Today, the town has the “frenzied atmosphere of a frontier settlement,” thanks to Camp Bondsteel—a 955-acre facility containing 50 helipads, two chapels, a Burger King, and a Taco Bell, along with three gyms and volleyball and basketball courts. It was created in less than 90 days in 1999.
Kenarov explains that Camp Bondsteel was ostensibly built to house the U.S. contingent of the United Nations’ peacekeeping mission in the region, but he thinks that the American planners had a longer-term commitment in mind. If the United States plays things right, he says, “Kosovo could become the strongest card in the ideological campaign for hearts and minds among Muslim nations in the Middle East and Southeast Asia.” Yet this corner of the earth is not on the radar of most Americans.

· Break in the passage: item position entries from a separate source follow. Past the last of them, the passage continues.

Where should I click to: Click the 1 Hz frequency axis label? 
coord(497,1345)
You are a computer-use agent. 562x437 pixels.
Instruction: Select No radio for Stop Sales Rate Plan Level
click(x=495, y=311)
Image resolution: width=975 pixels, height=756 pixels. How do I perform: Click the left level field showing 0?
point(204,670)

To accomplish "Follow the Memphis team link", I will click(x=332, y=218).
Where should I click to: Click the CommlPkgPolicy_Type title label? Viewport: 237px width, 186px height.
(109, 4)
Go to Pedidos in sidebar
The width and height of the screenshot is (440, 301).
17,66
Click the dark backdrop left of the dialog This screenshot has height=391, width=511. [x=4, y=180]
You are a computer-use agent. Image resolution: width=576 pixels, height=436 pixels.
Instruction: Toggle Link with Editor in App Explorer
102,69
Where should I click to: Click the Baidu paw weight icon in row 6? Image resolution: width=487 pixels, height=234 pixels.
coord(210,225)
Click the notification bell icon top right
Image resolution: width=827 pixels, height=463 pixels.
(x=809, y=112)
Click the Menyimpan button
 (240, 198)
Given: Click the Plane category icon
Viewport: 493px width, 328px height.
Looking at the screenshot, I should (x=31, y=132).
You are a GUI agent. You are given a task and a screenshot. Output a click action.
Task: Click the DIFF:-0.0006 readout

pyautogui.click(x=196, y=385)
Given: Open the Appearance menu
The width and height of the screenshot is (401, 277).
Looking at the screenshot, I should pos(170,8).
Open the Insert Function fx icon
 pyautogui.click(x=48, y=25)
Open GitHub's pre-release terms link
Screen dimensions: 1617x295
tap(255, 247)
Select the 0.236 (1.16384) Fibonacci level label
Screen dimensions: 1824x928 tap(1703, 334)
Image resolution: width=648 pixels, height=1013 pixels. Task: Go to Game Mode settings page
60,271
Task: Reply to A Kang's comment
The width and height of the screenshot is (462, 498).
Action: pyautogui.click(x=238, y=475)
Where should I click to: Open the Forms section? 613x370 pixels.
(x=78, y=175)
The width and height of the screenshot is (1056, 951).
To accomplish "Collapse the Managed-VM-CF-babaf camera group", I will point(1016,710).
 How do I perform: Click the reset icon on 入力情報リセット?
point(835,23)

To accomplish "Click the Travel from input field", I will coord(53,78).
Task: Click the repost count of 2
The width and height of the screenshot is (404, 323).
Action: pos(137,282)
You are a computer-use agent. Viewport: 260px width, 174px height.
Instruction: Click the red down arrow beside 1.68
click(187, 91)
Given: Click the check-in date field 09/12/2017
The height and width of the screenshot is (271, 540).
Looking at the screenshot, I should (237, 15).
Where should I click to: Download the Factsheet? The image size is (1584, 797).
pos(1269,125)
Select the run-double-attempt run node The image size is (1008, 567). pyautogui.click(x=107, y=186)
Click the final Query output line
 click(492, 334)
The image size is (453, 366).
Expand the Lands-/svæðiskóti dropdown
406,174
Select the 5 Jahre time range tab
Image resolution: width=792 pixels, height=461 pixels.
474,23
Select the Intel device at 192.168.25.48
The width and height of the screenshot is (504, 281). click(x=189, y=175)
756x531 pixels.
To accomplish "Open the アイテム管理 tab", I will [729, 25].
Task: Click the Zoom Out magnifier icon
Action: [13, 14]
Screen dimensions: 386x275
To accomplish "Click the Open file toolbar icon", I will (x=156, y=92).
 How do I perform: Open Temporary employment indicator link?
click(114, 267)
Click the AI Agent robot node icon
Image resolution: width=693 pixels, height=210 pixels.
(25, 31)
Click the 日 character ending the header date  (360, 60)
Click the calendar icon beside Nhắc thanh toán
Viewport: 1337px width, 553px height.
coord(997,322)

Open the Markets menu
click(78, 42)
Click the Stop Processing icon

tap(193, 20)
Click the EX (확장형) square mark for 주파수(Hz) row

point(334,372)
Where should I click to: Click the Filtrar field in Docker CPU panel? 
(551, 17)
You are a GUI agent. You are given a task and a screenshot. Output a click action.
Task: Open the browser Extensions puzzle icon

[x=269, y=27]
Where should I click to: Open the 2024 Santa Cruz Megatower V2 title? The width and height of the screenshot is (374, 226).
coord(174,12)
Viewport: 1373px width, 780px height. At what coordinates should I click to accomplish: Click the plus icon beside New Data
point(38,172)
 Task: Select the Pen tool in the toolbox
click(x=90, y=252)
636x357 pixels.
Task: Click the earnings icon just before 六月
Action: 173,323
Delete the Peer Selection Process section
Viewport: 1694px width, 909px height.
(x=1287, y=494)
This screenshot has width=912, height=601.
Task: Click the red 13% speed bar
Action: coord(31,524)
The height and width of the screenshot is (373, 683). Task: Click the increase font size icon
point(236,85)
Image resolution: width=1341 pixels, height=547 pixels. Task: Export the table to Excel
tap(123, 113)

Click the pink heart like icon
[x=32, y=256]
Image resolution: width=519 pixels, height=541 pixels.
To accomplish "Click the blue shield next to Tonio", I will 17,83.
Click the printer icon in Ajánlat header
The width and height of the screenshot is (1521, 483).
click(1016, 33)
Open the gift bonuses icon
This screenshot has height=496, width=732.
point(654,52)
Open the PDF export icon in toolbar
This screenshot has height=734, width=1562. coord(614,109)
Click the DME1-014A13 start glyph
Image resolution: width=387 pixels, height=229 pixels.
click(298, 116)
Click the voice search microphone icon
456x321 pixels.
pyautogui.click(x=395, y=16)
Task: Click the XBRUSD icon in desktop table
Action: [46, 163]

The base provides more than 1,000 jobs, which endears it to locals, particularly given an unemployment rate close to 60 percent. As a member of the Ferizaj city council told Kenarov, “In Kosovo we are known as a city of America. Ferizaj is more stable, we have a better economy than other cities, and everyone knows this is thanks to America.”
The warm and fuzzy feelings aren’t limited to Ferizaj. Kosovars resoundingly supported the U.S. invasion of Iraq. In the capital, Pristina, one of the main drags is called Bill Clinton Boulevard and a replica of the Statue of Liberty sits atop Hotel Victory. Of a recently discovered Kosovar Al Qaeda fighter, the mayor of Ferizaj speaks plainly: “The whole Kosovo community is ashamed of him. We shit on him.”
THE SOURCE: “Unapproachable Light” by Dimiter Kenarov, in Virginia Quarterly Review, Spring 2010.